[What is expected]
Please copy out the entries below, substituting "Command" for every "Instruction" and leaving everything else unchanged.

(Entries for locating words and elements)
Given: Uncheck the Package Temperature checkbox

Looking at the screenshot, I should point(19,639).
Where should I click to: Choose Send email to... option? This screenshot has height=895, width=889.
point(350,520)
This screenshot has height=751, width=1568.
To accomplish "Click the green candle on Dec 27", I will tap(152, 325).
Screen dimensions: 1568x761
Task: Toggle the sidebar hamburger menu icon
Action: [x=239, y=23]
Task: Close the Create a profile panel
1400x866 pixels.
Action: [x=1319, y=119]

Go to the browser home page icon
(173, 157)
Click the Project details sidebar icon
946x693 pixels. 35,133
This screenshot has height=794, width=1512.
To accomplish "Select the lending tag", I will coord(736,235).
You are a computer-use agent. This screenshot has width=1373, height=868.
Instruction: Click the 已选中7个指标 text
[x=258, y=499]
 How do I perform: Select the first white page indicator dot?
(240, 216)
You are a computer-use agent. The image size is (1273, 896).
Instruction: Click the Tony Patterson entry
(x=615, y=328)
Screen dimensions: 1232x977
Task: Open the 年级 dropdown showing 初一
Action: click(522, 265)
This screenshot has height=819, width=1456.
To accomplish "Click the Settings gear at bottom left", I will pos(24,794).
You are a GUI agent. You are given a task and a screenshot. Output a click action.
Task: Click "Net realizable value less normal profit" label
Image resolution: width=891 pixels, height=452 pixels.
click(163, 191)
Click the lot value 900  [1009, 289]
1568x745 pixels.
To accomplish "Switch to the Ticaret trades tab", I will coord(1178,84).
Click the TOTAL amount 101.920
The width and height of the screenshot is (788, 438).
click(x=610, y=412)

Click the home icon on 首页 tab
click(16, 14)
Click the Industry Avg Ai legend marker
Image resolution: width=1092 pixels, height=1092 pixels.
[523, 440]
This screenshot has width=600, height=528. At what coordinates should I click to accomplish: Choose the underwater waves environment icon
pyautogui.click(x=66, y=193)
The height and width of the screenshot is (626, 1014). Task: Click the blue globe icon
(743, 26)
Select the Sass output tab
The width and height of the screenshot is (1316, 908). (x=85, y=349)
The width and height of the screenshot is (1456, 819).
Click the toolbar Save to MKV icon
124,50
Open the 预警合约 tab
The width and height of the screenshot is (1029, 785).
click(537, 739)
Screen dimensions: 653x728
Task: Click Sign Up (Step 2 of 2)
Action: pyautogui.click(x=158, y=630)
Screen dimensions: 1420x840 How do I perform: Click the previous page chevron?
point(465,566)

[Final answer]
Given: Uncheck the Package Temperature checkbox

Looking at the screenshot, I should point(19,639).
Where should I click to: Choose Send email to... option? This screenshot has height=895, width=889.
point(350,520)
This screenshot has height=751, width=1568.
To accomplish "Click the green candle on Dec 27", I will tap(152, 325).
Screen dimensions: 1568x761
Task: Toggle the sidebar hamburger menu icon
Action: [x=239, y=23]
Task: Close the Create a profile panel
1400x866 pixels.
Action: [x=1319, y=119]

Go to the browser home page icon
(173, 157)
Click the Project details sidebar icon
946x693 pixels. 35,133
This screenshot has height=794, width=1512.
To accomplish "Select the lending tag", I will coord(736,235).
You are a computer-use agent. This screenshot has width=1373, height=868.
Command: Click the 已选中7个指标 text
[x=258, y=499]
 How do I perform: Select the first white page indicator dot?
(240, 216)
You are a computer-use agent. The image size is (1273, 896).
Command: Click the Tony Patterson entry
(x=615, y=328)
Screen dimensions: 1232x977
Task: Open the 年级 dropdown showing 初一
Action: click(522, 265)
This screenshot has height=819, width=1456.
To accomplish "Click the Settings gear at bottom left", I will pos(24,794).
You are a GUI agent. You are given a task and a screenshot. Output a click action.
Task: Click "Net realizable value less normal profit" label
Image resolution: width=891 pixels, height=452 pixels.
click(163, 191)
Click the lot value 900  [1009, 289]
1568x745 pixels.
To accomplish "Switch to the Ticaret trades tab", I will coord(1178,84).
Click the TOTAL amount 101.920
The width and height of the screenshot is (788, 438).
click(x=610, y=412)

Click the home icon on 首页 tab
click(16, 14)
Click the Industry Avg Ai legend marker
Image resolution: width=1092 pixels, height=1092 pixels.
[523, 440]
This screenshot has width=600, height=528. At what coordinates should I click to accomplish: Choose the underwater waves environment icon
pyautogui.click(x=66, y=193)
The height and width of the screenshot is (626, 1014). Task: Click the blue globe icon
(743, 26)
Select the Sass output tab
The width and height of the screenshot is (1316, 908). (x=85, y=349)
The width and height of the screenshot is (1456, 819).
Click the toolbar Save to MKV icon
124,50
Open the 预警合约 tab
The width and height of the screenshot is (1029, 785).
click(537, 739)
Screen dimensions: 653x728
Task: Click Sign Up (Step 2 of 2)
Action: pyautogui.click(x=158, y=630)
Screen dimensions: 1420x840 How do I perform: Click the previous page chevron?
point(465,566)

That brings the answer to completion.